Dejó dinero en la mesa.
– ¿Ha averiguado algo que pueda servirnos ese equipo que tienes en el hotel?
– Todavía no. Suponemos que es un hombre con cierta experiencia médica, quizá con una psicopatología sexual. Si descubro algo más, te tendré informado. Pero he de hacerte una pregunta: ¿qué estupefacientes robaban en Park Rise?
Ladeó la cabeza y torció ligeramente los labios, como si dudase sobre la conveniencia de decírmelo.
– Clorhidrato de ketamina. Es de la familia de la fenciclidina.
Aparenté no saber nada al respecto. Los federales joderían vivo a Morphy si se enteraban de que me había facilitado información como ésa, aunque ya debían de albergar sospechas. Woolrich dejó de hablar un momento y luego prosiguió.

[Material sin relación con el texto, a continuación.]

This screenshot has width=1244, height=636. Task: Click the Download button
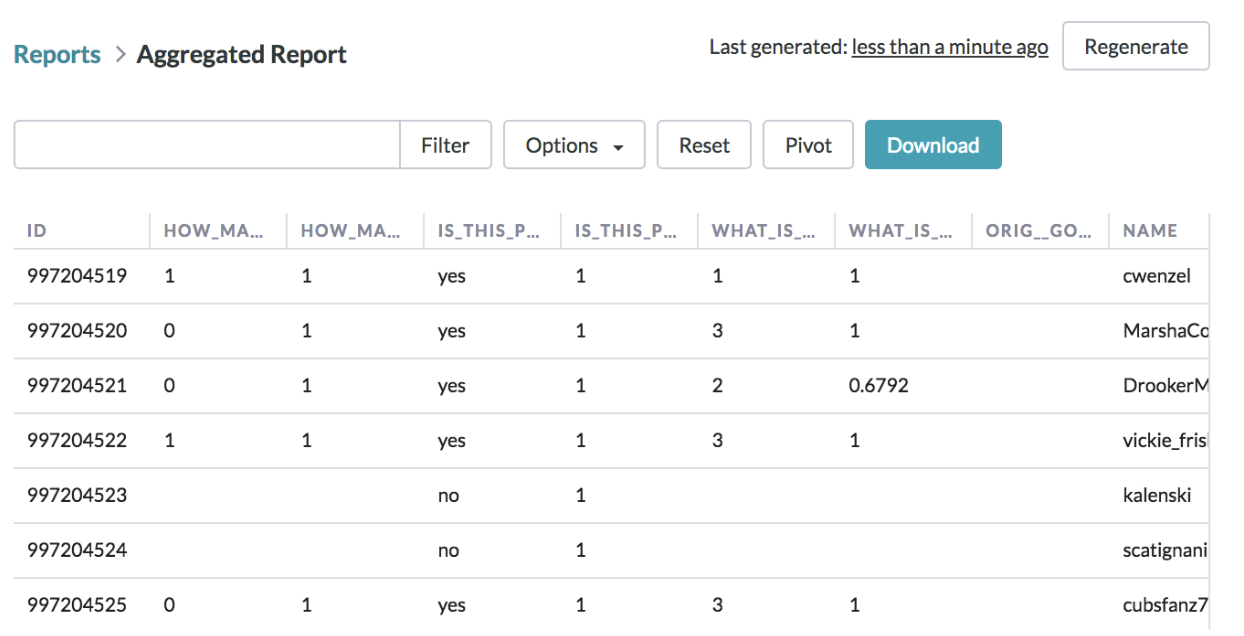(933, 145)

– Apareció en los cadáveres de Tante Marie Aguillard y su hijo. El asesino lo utilizó como anestésico. -Hizo girar la taza en el platillo hasta que el asa apuntó hacia mí. Bajando la voz, preguntó-: ¿Te da miedo ese tipo, Bird? Porque a mí sí, te lo aseguro. ¿Recuerdas la conversación que mantuvimos sobre los asesinos en serie cuando te traje a ver a Tante Marie? -Asentí-. Por entonces yo pensaba que ya lo había visto todo. Creía que esos asesinos eran individuos propensos a los malos tratos y la violación, gente con disfunciones que habían rebasado cierta línea, pero que resultaban tan dignos de lástima que aún podían reconocerse como seres humanos. En cambio, éste… -Observó pasar a una familia en un carruaje mientras el cochero acicateaba al caballo con las riendas y ofrecía su propia versión de la historia de Jackson Square. Un niño pequeño de cabello oscuro iba sentado aparte del grupo familiar. Nos miró en silencio con la barbilla apoyada en el antebrazo desnudo-. Siempre habíamos temido que apareciese uno distinto de los demás, uno que actuase impulsado por algo que fuera más allá de una sexualidad frustrada y retorcida o un sadismo extremo. Vivimos en una cultura dominada por el dolor y la muerte, Bird, y la mayoría de nosotros pasamos por la vida sin comprenderlo realmente. Quizás era sólo cuestión de tiempo que creásemos a alguien capaz de entender eso mejor que nosotros, alguien que viera el mundo sólo como un gran altar donde sacrificar a la humanidad, una persona que creyese que debía darnos un castigo ejemplar.